It was a moment when the comparatively small startup world was seemingly united behind a single new idea or trend. There was once a time when new social apps would gear up for SXSW, hoping to become a breakout hit among the digerati who were busy pounding tequila and breakfast tacos.

Since then, things have gotten really boring, yeah? More money flooded the zone, B2B SaaS became the de facto startup business model, and platform companies became ever broader and richer, limiting greenfield space for new companies to build and experiment. Sure, the crypto boom has brought some of the fun back, but not more than a fraction. It’s hard to have fun when lots of the new fun space is a grift.

Enter a good old-fashioned Twitter rant from Ryan Breslow, founder and CEO of Bolt. Bolt is a digital payments startup focused on providing online checkout solutions to other companies. It just raised $335 million at an $11 billion valuation. And Breslow, now flush with a mountain of cash and a decacorn valuation, took to Twitter to settle some scores.

In a thread he titled “Stripe and YCombinator, the Mob Bosses of Silicon Valley,” the CEO went back through a sheaf of perceived slights that he endured from a collection of powerful players in the startup industry. A Sequoia partner fired back, saying that the real issue that Breslow had when he was struggling to raise and attract attention to his company was poor metrics. Shots fired.

The thread brought back drama for a short while.

Since the thread and arguments against the thread took over the startup conversation yesterday, Breslow has largely doubled down on his core thesis, sharing that founders are reaching out to him about similar experiences. Regardless of who you think came out better in the settling detritus of the spat, it was a useful exercise.

Yes, Stripe is incredibly powerful and protective of its perch in the tech industry. And, yes, the fact that Hacker News is a Y Combinator property is something we should keep in mind. Even more, we should be skeptical of Silicon Valley’s self-proclaimed vibe that world-changing is more core to the tech ethos than profit. (If that’s the case, then let workers unionize and stop treating junior talent like tissues, but, hey, that’s just me.)

Is all this drama fun? Yes; pass the popcorn.

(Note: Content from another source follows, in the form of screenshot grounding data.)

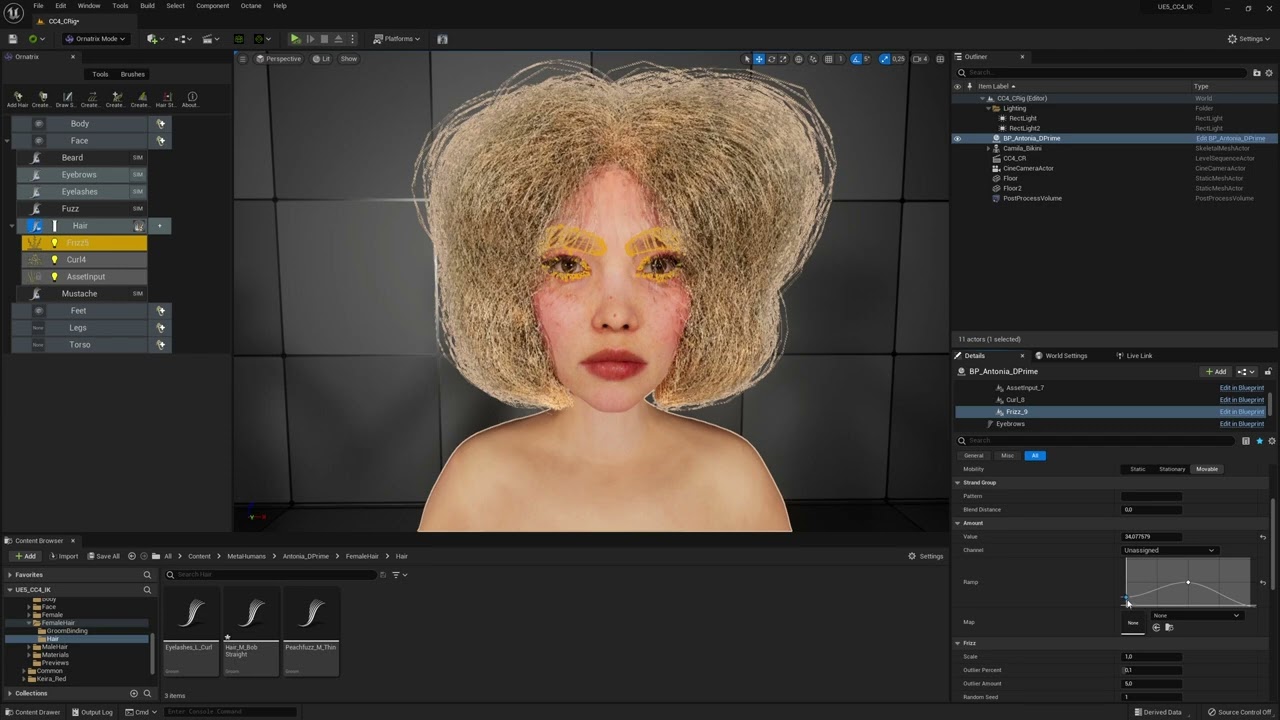The height and width of the screenshot is (720, 1280).
Task: Toggle visibility eye of BP_Antonia_DPrime in Outliner
Action: click(x=957, y=139)
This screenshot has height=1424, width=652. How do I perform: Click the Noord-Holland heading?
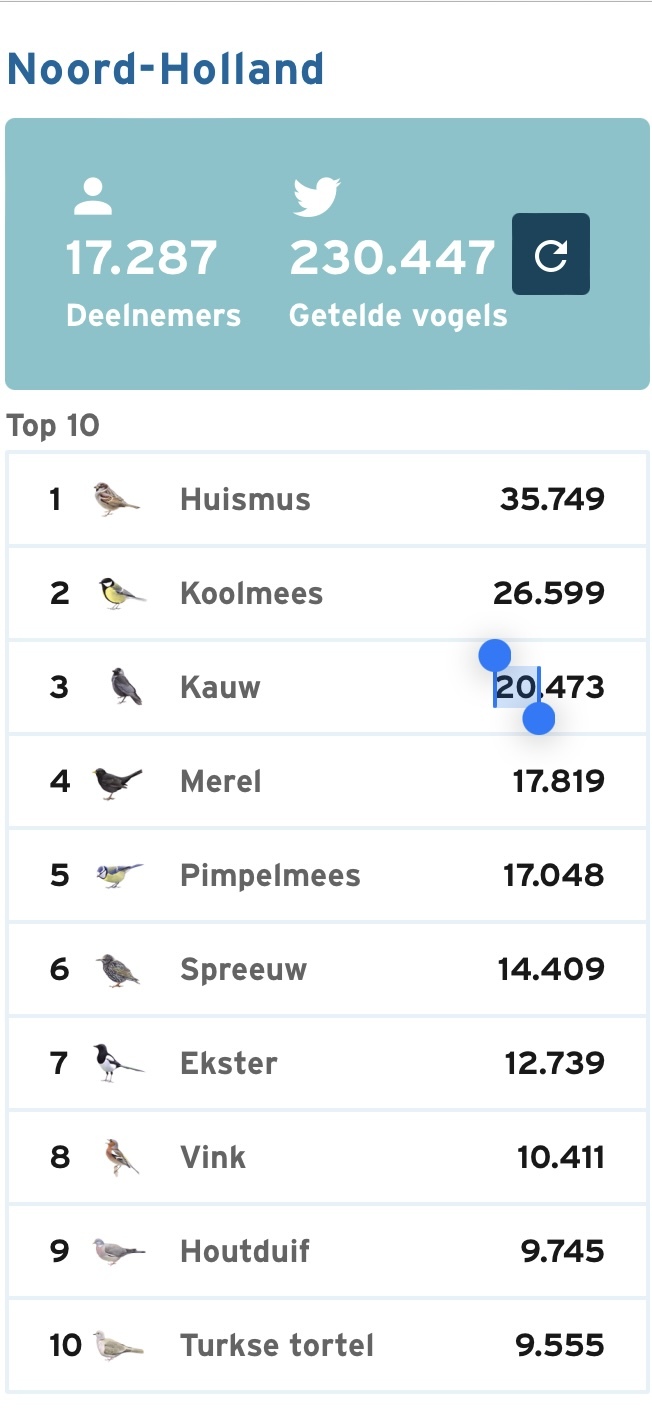point(165,70)
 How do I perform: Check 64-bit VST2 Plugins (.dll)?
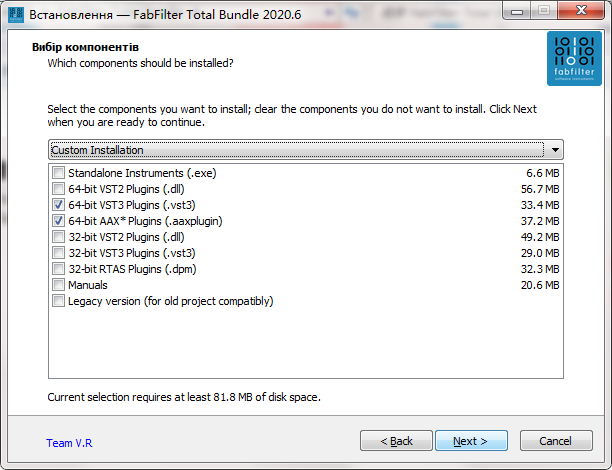click(x=58, y=189)
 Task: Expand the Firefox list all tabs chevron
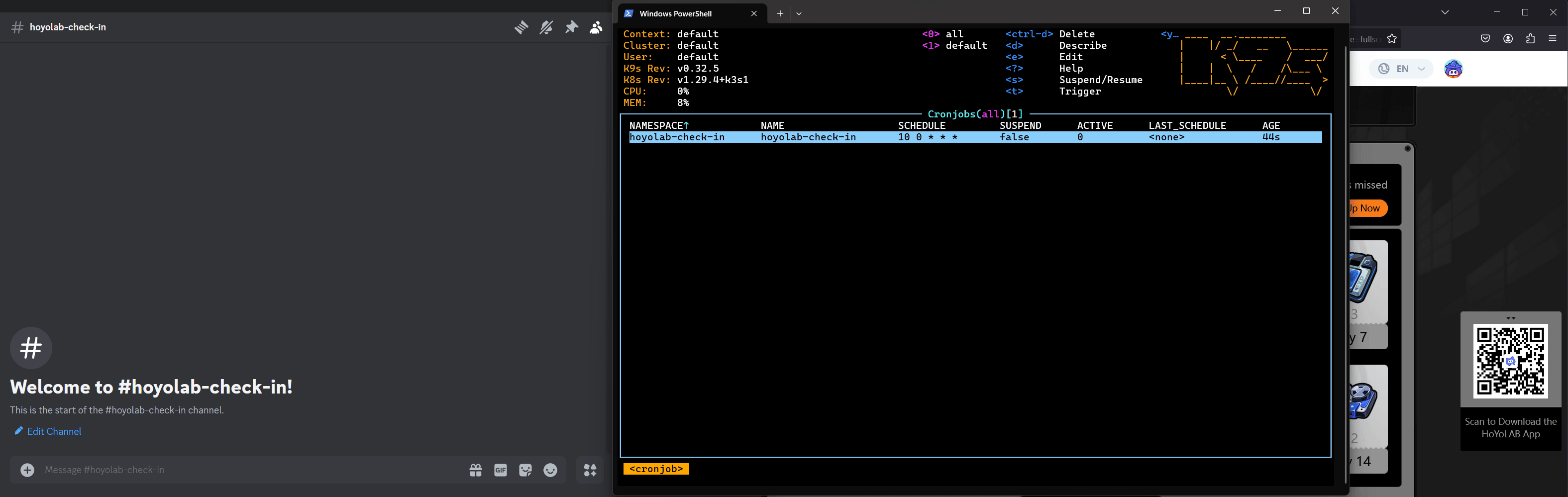click(1445, 12)
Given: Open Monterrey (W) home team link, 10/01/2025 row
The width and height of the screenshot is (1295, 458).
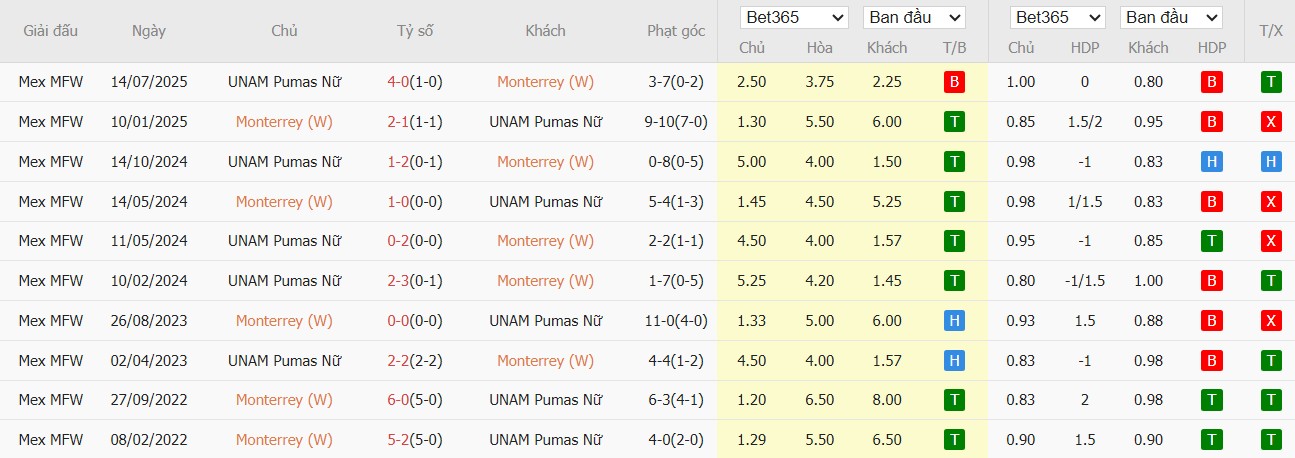Looking at the screenshot, I should tap(284, 122).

But these Twitter beefs really matter because we can often find the seeds of change or clarity.

Meerkat was dramatic and silly and good, but was also a canary that live was going to be increasingly important as a theme in the tech world. Twitch’s growth since 2015, the burgeoning live-shopping ecosystem, and, hell, even Hopin can trace elements of their success to the demand geyser that Meerkat helped unveil.

And the dramatic fun of the Breslow thread brought the tech world back to the perspective it once had: that powerful individuals control capital and access to the market. Yes, things have changed, but I think that today’s more genteel, more corporate, and less human tech landscape has lost something. It’s more obfuscated, more polished, less real, less fun.

To illustrate: At one point in the distant past, Postmates moved into the office next to TechCrunch. The company’s CEO, Bastian Lehmann, used to lean out his window and shout hellos at TechCrunch staff when we crossed the street. I tried to “borrow” his Angela Merkel cardboard statue. I also once wound up at Postmates 110% a wreck and told Lehmann that I needed to go to rehab (spoiler: true).

It was a time when communication between a tech journalist and a CEO could involve more than anodyne emailed press releases. The startup game has become so industrialized and corporatized that we’ve lost sight of the people building the companies — and how the products interact with real human beings in the market.

A big shoutout to Breslow for speaking his mind. And two cheers for Jack Dorsey, who is busy shitposting his Bitcoin maximalism in the face of a16z and its various acolytes (of course, Andreessen Horowitz is a Stripe investor, per Crunchbase data). These dustups are good, good fun, and useful in that they are doing their bit to bring combat back to tech. Not polite bullshit, but the real scrap. The material fight. The fuck you. The disruptive change.

More of this, please. Let’s make tech fun again, and in the process have a clearer view into what people actually think — and where they see the future going.